In speciale droogkamers worden de klompen gedroogd. Maar hier heeft men een extra probleem dan als men het met de hand maakt. Soms krimpt de ene klomp meer dan de ander van het paar. Na het krimpen wordt namelijk geschuurd, en dan kreeg je uiteindelijk een paar, waarvan ze allebei een andere maat hadden. De machines zijn tegenwoordig zo goed, dat de klompen allebei dezelfde maat krijgen.
Als alles aanwezig is in de fabriek, dan kan je met tien werknemers 20.000 paar klompen per maand maken, wat dus op 240.000 per jaar uitkomt.
In hoeve Den Eik in Veerle - Laakdal werd het vernieuwde klompenmuseum geopend.
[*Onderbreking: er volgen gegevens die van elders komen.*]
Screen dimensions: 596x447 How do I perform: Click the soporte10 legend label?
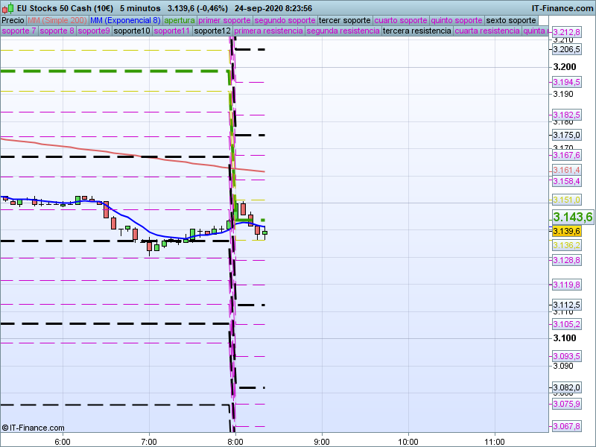click(133, 31)
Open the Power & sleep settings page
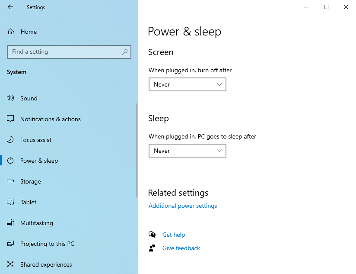 coord(39,161)
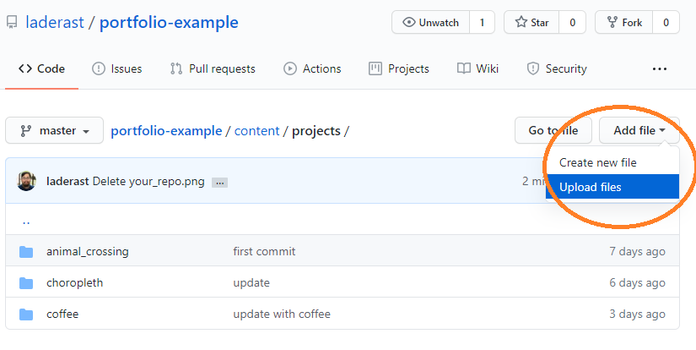The height and width of the screenshot is (350, 696).
Task: Expand the Add file dropdown
Action: 639,130
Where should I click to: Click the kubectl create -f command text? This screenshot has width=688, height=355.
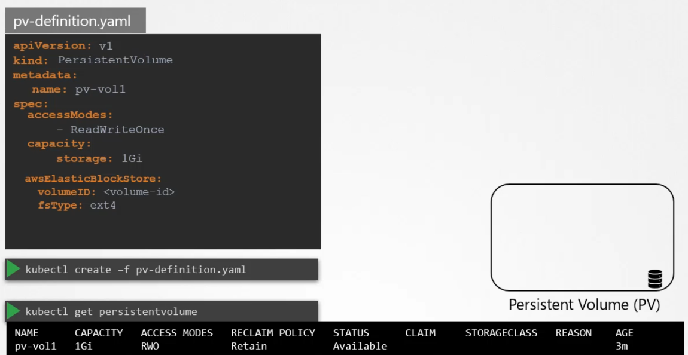[x=135, y=270]
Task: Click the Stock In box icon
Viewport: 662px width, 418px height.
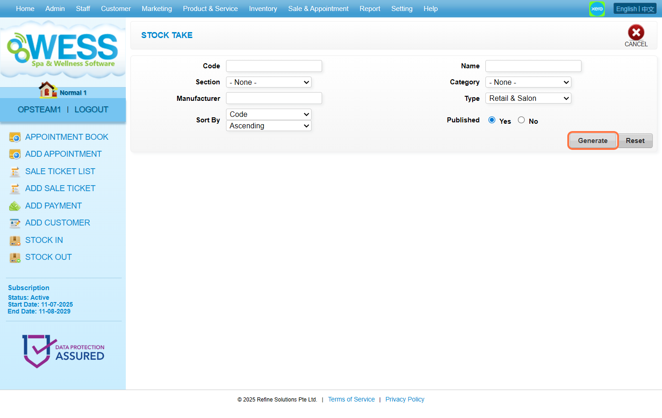Action: (15, 240)
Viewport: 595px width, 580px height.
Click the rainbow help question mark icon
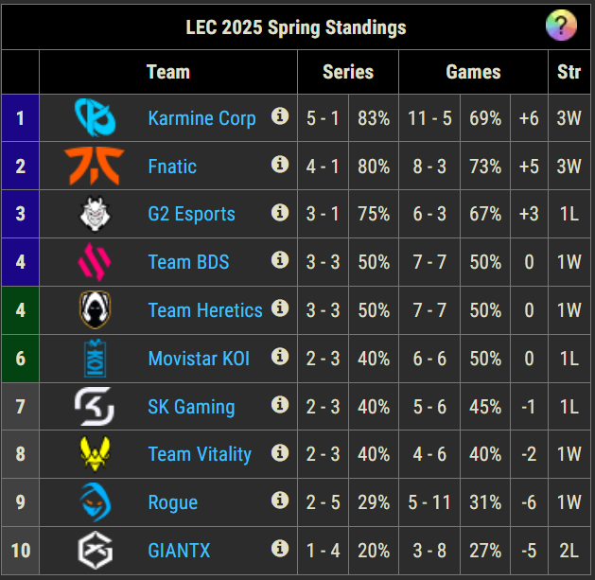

Het is een eerbetoon aan de vele klompenmakers uit Laakdal. De oudste klompenmaker van ons land, Sam Mondelaers (88) was in zijn nopjes. Hij heeft zowat gekampeerd in het museum om samen met andere vrijwilligers alles in orde te brengen. De klompenmakershut richtte hij zelf in.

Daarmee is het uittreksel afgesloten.